Les outils numériques favorisent un "déni du réel" souligne notamment l'auteur. Notre manière même de nous comporter en est influencée: " Dans le monde virtuel, l'hypothèse n'a pas de place: chacun est invité à tâtonner et à essayer toutes les possibilités qui s'offrent à lui. Le raisonnement n'est plus hypothético-déductif, mais intuitif en permanence". Les jeunes en particulier, ont tendance à agir ainsi dans leurs relations: ils essaient tout, sans préjuger de rien. "Allo T'es où?", "Tu fais quoi?", "T'es seul?" rappelle en écho la publicité pour le téléphone portable.

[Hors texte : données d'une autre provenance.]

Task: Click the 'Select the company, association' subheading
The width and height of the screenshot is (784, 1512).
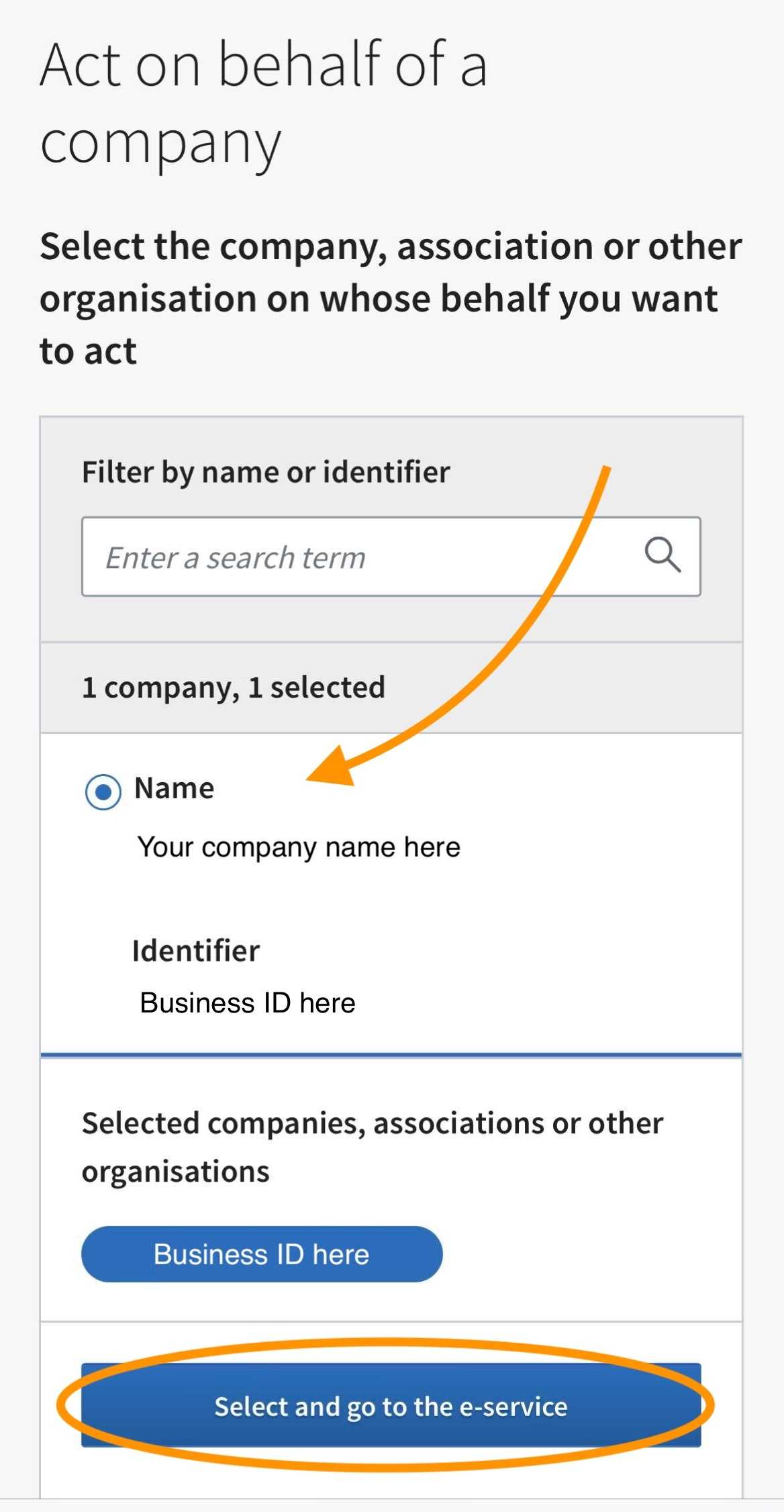Action: tap(391, 299)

Les rencontres amoureuses n'ont plus rien à voir avec la "Carte du Tendre" imaginée par Madeleine de Scudéry, souligne Serge Tisseron. Sur Internet, on se parle sans se voir. Où est le vrai? Où est le faux? Où se cache la supercherie? Derrière quelle stratégie? Chacun se construit une identité, offrant l'image qu'il se fait ou essaie de donner de lui-même. Le virtuel brouille la différence entre réalité et imaginaire. De vrais dangers guettent l'internaute. Et si le regard qu'il pose sur lui-même aggravait le narcissisme du miroir! Et si après avoir tant parlé sans voir l'autre, il n'avait plus rien à lui dire quand la rencontre se produit! Car la vraie rencontre, quand elle a lieu, échoue souvent, car "les rituels préliminaires qui apprivoisent les corps et les encouragent à se faire confiance n'ont pas eu lieu".

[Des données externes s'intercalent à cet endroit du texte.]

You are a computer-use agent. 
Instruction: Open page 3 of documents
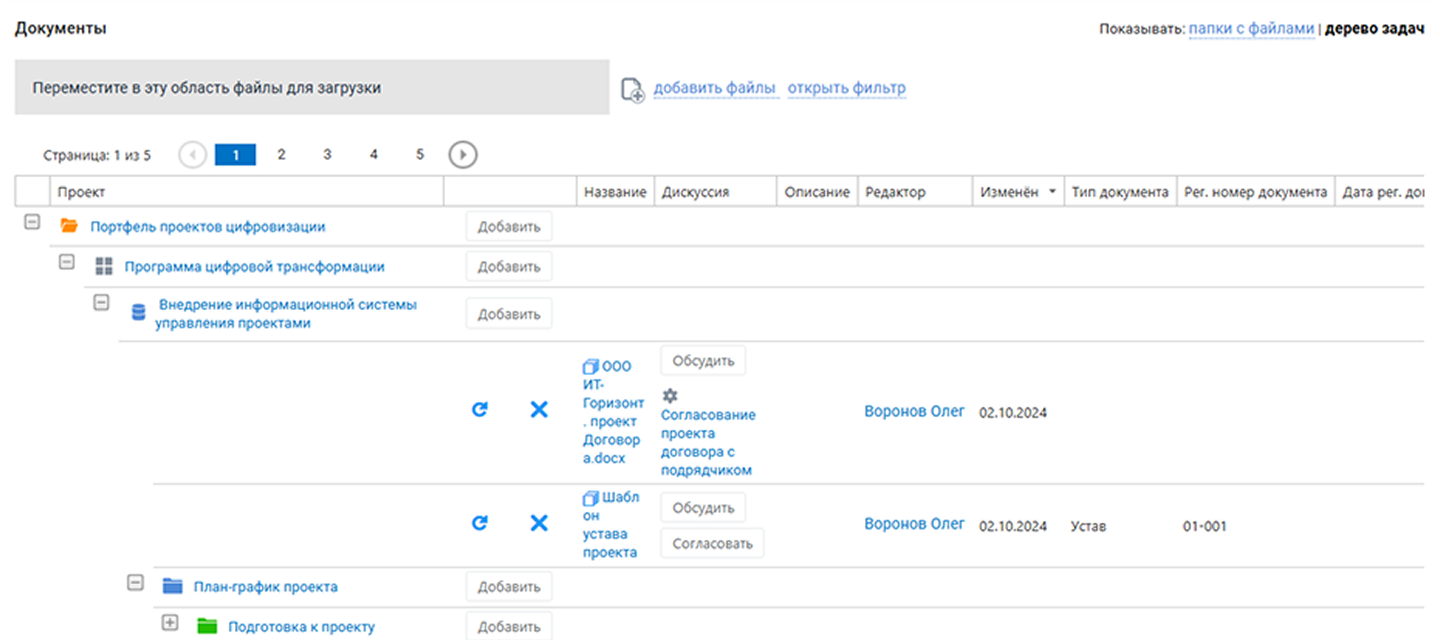pyautogui.click(x=327, y=155)
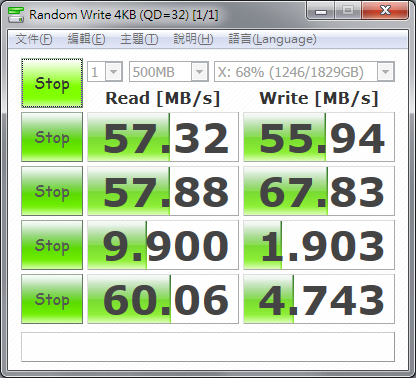The width and height of the screenshot is (416, 378).
Task: Stop the test beside 60.06 read
Action: pos(52,299)
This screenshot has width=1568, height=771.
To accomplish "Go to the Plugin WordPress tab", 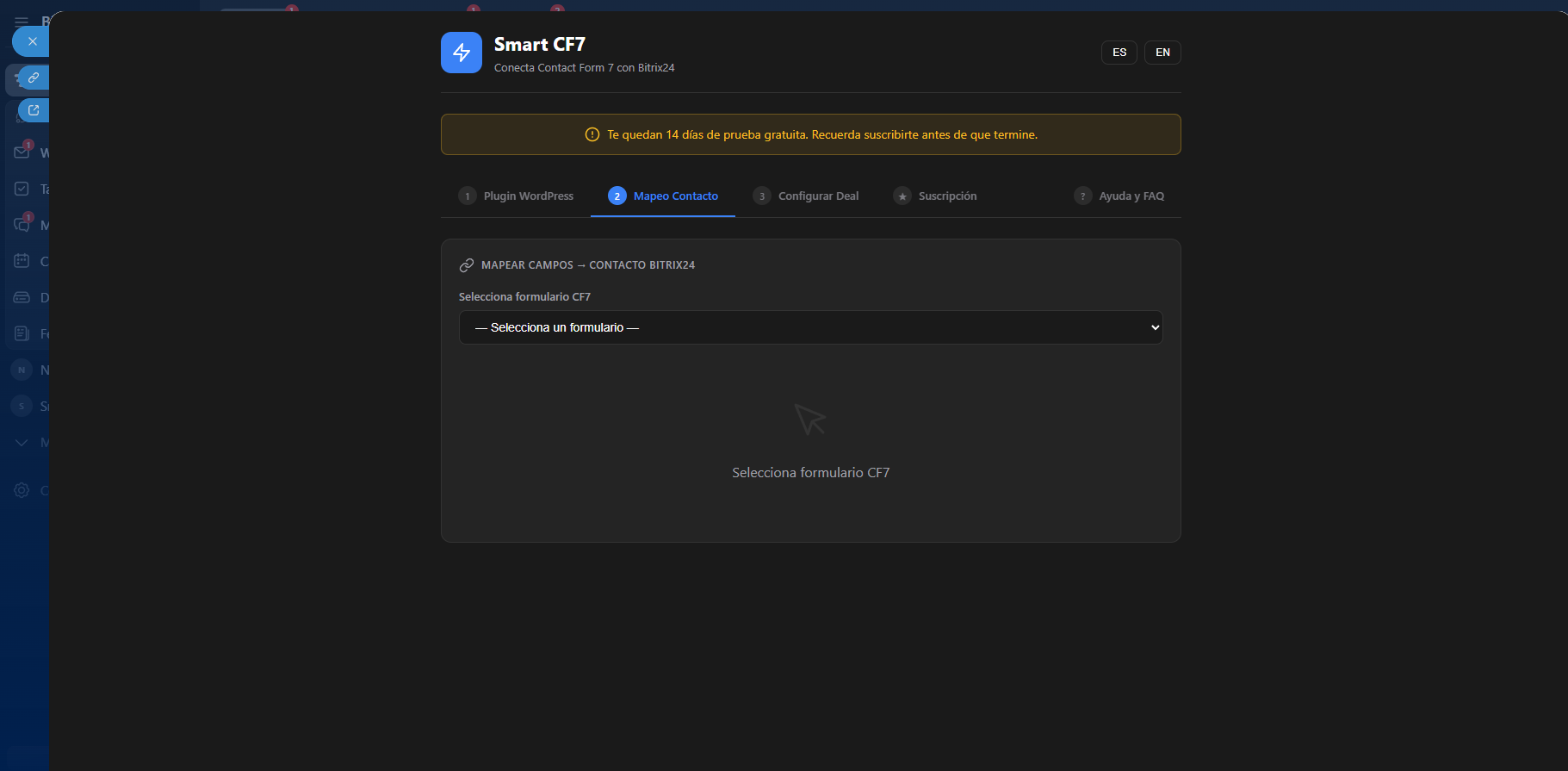I will [x=516, y=196].
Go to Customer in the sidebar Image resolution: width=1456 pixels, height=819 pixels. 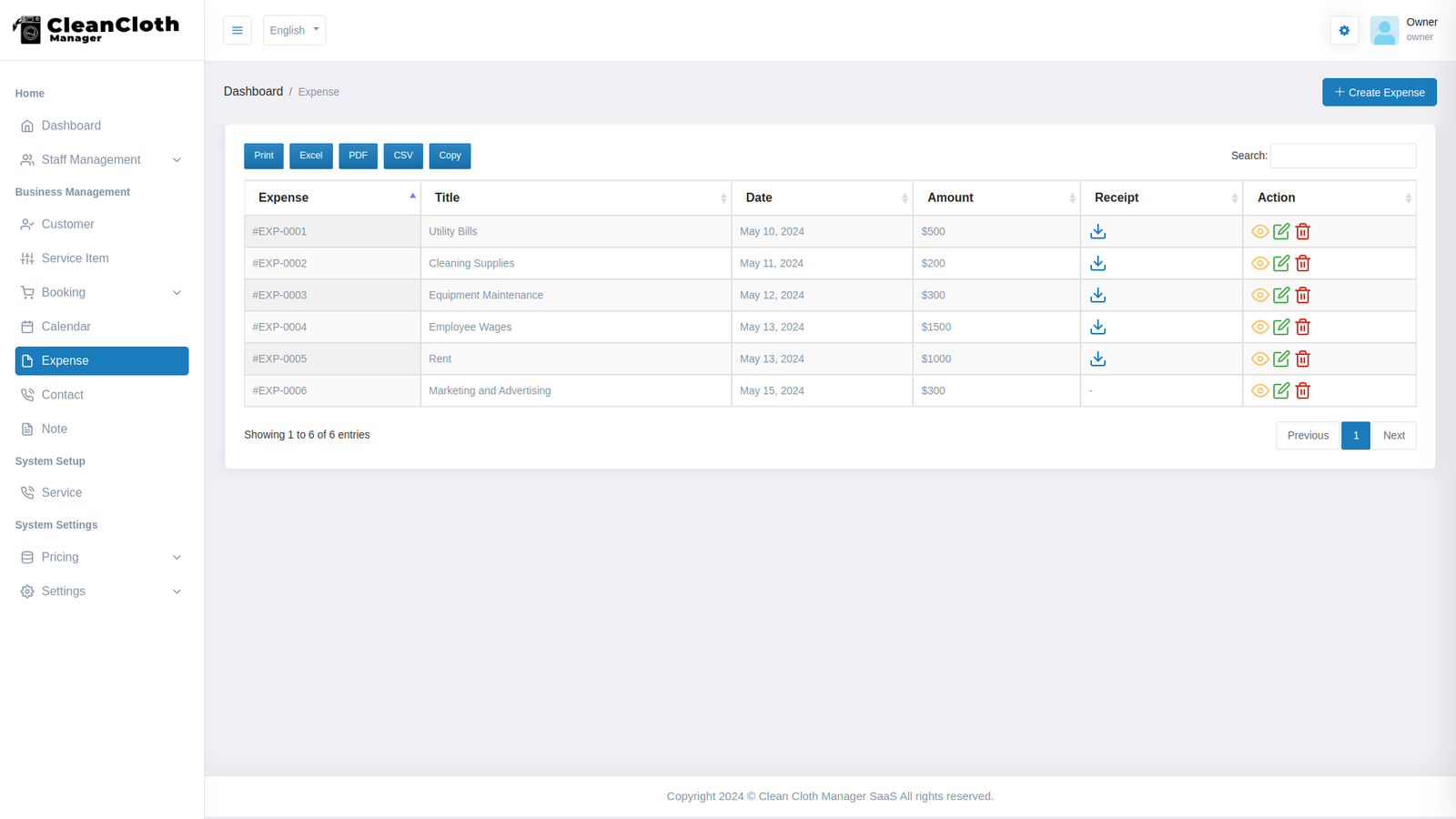pyautogui.click(x=67, y=224)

Serge Tisseron s'attarde surtout à décrypter le comportement des adolescents qui, par le biais des sites tels World of Warcraft ou Secondlife s'inventent des identités, des familles, des histoires qui ne sont pas celles qu'ils vivent dans le monde réel. Au travers d'exemples choisis dans le parcours thérapeutique, il montre que le monde virtuel peut tantôt aider le jeune à se construire, tantôt il peut renforcer la déstructuration à l'oeuvre. Tout repose sur "les jeux en miroir" et sur la façon dont l' entourage (ami, famille, thérapeute) peut aider le jeune à d'intégrer ou non ces nouvelles données.
Pour éviter le brouillage permanent entre le vrai et le faux, Serge Tisseron indique une direction: "Plus les enfants seront invités à imiter "pour de faux" dans un cadre qui soit garant de leur jeu et moins ils seront menacés par la tentation d'imiter "pour de vrai" les images qu'ils voient. Encourager partout les activités de jeu de rôle, et cela dès la maternelle, pourrait bien s'imposer bientôt comme l'antidote à une société du "tout virtuel", une véritable écologie de l'esprit malmené par le mirage des écrans".

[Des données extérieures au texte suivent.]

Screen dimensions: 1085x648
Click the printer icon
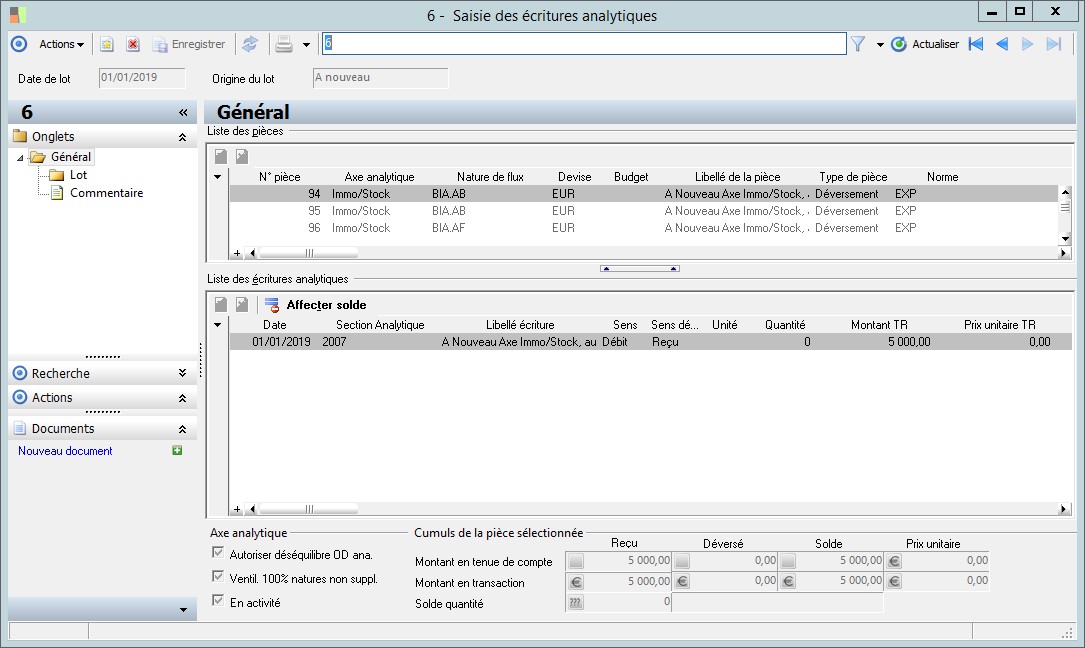tap(284, 44)
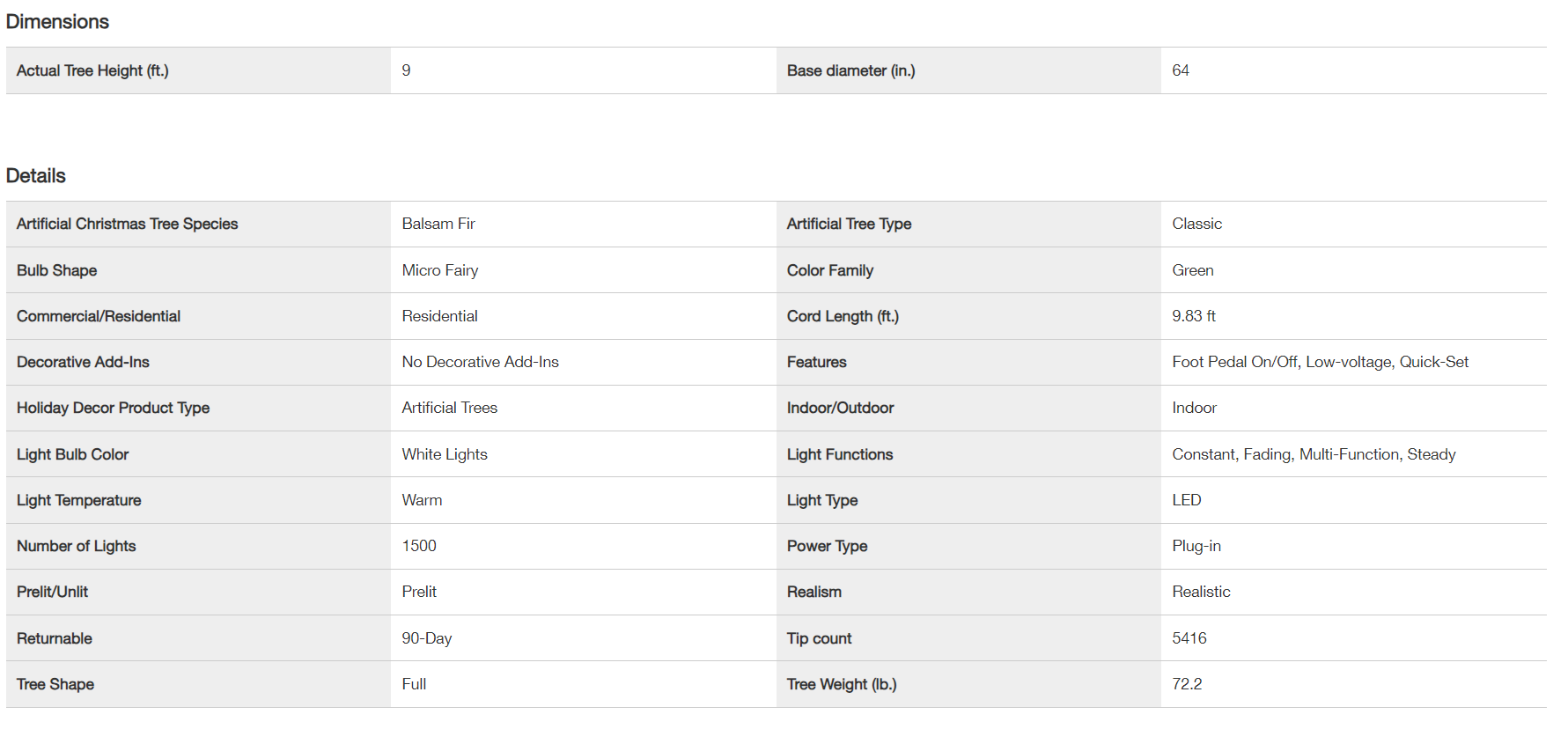Select the Power Type Plug-in value
The image size is (1568, 729).
pos(1196,546)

Il ne faudrait pas en conclure pour autant que la vie numérique soit une calamité. Si l'on peut regretter que les contenus soient représentés sans autre hiérarchie que le nombre de fois où ils ont consultés par les internautes, d'autres formes de rencontres voient le jour, avec des personnes connues ou inconnues qui appartiennent à une même communauté d'esprit. Les langues se délient, des amitiés se créent, des liens, parfois distendus, se renouent. Ces attitudes témoignent d'une nouvelle façon d'être ensemble et de nier la séparation.
L'intégration du monde virtuel dans notre quotidien reste sans doute une question de posture. Sommes-nous immergés dans le "paysage" ou sommes-nous "devant" la géographie, dans une posture neutre qui tente de mettre la plus grande distance possible entre l'espace et nous?